--- Exercise instructions ---
Reproduce the entries below character for character.

*** Data for this exercise ***

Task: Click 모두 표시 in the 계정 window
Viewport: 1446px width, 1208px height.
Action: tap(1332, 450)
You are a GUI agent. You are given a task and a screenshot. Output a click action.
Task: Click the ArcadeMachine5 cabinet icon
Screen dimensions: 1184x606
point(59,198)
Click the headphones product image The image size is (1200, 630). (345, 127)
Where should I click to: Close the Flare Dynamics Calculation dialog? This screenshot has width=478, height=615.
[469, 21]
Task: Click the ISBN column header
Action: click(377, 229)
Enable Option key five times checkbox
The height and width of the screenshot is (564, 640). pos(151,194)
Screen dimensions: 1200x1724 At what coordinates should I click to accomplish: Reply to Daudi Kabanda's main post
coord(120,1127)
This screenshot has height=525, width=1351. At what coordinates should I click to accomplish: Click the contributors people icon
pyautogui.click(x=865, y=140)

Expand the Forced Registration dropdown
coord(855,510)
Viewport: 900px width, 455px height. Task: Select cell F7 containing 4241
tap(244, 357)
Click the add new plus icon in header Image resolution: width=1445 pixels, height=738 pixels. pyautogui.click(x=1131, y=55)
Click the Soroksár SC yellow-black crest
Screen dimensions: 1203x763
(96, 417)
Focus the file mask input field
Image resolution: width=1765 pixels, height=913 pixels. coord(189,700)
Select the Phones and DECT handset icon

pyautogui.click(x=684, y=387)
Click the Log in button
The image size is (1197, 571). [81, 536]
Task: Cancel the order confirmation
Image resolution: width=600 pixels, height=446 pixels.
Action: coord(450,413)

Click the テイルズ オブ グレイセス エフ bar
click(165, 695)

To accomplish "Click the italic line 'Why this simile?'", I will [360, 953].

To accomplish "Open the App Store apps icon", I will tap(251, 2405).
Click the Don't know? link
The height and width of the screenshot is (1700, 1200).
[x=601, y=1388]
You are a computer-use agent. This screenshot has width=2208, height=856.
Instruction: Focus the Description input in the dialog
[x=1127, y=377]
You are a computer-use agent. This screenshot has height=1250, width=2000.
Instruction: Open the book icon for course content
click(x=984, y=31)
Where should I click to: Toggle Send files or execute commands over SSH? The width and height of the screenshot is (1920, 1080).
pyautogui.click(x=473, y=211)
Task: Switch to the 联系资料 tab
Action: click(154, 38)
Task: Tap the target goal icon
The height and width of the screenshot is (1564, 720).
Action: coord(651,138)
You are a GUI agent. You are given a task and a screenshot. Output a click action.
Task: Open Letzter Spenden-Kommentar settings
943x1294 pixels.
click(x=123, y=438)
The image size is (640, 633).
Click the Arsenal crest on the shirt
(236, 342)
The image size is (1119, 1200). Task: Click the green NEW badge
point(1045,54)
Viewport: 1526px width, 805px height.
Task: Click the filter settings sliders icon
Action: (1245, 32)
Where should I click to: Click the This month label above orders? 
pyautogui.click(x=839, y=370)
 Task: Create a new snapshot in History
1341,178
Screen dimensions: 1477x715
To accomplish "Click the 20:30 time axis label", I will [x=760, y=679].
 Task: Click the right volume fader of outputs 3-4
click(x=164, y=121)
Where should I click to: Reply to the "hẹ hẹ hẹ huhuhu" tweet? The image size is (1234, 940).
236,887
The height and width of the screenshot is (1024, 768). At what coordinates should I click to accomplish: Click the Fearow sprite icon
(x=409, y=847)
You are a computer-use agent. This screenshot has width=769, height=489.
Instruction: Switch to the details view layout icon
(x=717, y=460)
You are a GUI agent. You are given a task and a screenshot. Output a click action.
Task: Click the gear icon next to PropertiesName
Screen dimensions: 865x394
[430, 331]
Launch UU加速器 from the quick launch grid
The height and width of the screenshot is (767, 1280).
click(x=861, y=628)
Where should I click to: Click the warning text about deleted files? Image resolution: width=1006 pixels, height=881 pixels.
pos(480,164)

*** End of Data for this exercise ***

--- Answer section ---
Task: Click 모두 표시 in the 계정 window
Viewport: 1446px width, 1208px height.
Action: tap(1332, 450)
You are a GUI agent. You are given a task and a screenshot. Output a click action.
Task: Click the ArcadeMachine5 cabinet icon
Screen dimensions: 1184x606
point(59,198)
Click the headphones product image The image size is (1200, 630). (345, 127)
Where should I click to: Close the Flare Dynamics Calculation dialog? This screenshot has width=478, height=615.
[469, 21]
Task: Click the ISBN column header
Action: click(377, 229)
Enable Option key five times checkbox
The height and width of the screenshot is (564, 640). pos(151,194)
Screen dimensions: 1200x1724 At what coordinates should I click to accomplish: Reply to Daudi Kabanda's main post
coord(120,1127)
This screenshot has height=525, width=1351. At what coordinates should I click to accomplish: Click the contributors people icon
pyautogui.click(x=865, y=140)

Expand the Forced Registration dropdown
coord(855,510)
Viewport: 900px width, 455px height. Task: Select cell F7 containing 4241
tap(244, 357)
Click the add new plus icon in header Image resolution: width=1445 pixels, height=738 pixels. pyautogui.click(x=1131, y=55)
Click the Soroksár SC yellow-black crest
Screen dimensions: 1203x763
(96, 417)
Focus the file mask input field
Image resolution: width=1765 pixels, height=913 pixels. coord(189,700)
Select the Phones and DECT handset icon

pyautogui.click(x=684, y=387)
Click the Log in button
The image size is (1197, 571). [81, 536]
Task: Cancel the order confirmation
Image resolution: width=600 pixels, height=446 pixels.
Action: coord(450,413)

Click the テイルズ オブ グレイセス エフ bar
click(165, 695)

To accomplish "Click the italic line 'Why this simile?'", I will [360, 953].

To accomplish "Open the App Store apps icon", I will tap(251, 2405).
Click the Don't know? link
The height and width of the screenshot is (1700, 1200).
[x=601, y=1388]
You are a computer-use agent. This screenshot has width=2208, height=856.
Instruction: Focus the Description input in the dialog
[x=1127, y=377]
You are a computer-use agent. This screenshot has height=1250, width=2000.
Instruction: Open the book icon for course content
click(x=984, y=31)
Where should I click to: Toggle Send files or execute commands over SSH? The width and height of the screenshot is (1920, 1080).
pyautogui.click(x=473, y=211)
Task: Switch to the 联系资料 tab
Action: click(154, 38)
Task: Tap the target goal icon
The height and width of the screenshot is (1564, 720).
Action: coord(651,138)
You are a GUI agent. You are given a task and a screenshot. Output a click action.
Task: Open Letzter Spenden-Kommentar settings
943x1294 pixels.
click(x=123, y=438)
The image size is (640, 633).
Click the Arsenal crest on the shirt
(236, 342)
The image size is (1119, 1200). Task: Click the green NEW badge
point(1045,54)
Viewport: 1526px width, 805px height.
Task: Click the filter settings sliders icon
Action: (1245, 32)
Where should I click to: Click the This month label above orders? 
pyautogui.click(x=839, y=370)
 Task: Create a new snapshot in History
1341,178
Screen dimensions: 1477x715
To accomplish "Click the 20:30 time axis label", I will [x=760, y=679].
 Task: Click the right volume fader of outputs 3-4
click(x=164, y=121)
Where should I click to: Reply to the "hẹ hẹ hẹ huhuhu" tweet? The image size is (1234, 940).
236,887
The height and width of the screenshot is (1024, 768). At what coordinates should I click to accomplish: Click the Fearow sprite icon
(x=409, y=847)
You are a computer-use agent. This screenshot has width=769, height=489.
Instruction: Switch to the details view layout icon
(x=717, y=460)
You are a GUI agent. You are given a task and a screenshot. Output a click action.
Task: Click the gear icon next to PropertiesName
Screen dimensions: 865x394
[430, 331]
Launch UU加速器 from the quick launch grid
The height and width of the screenshot is (767, 1280).
click(x=861, y=628)
Where should I click to: Click the warning text about deleted files? Image resolution: width=1006 pixels, height=881 pixels.
pos(480,164)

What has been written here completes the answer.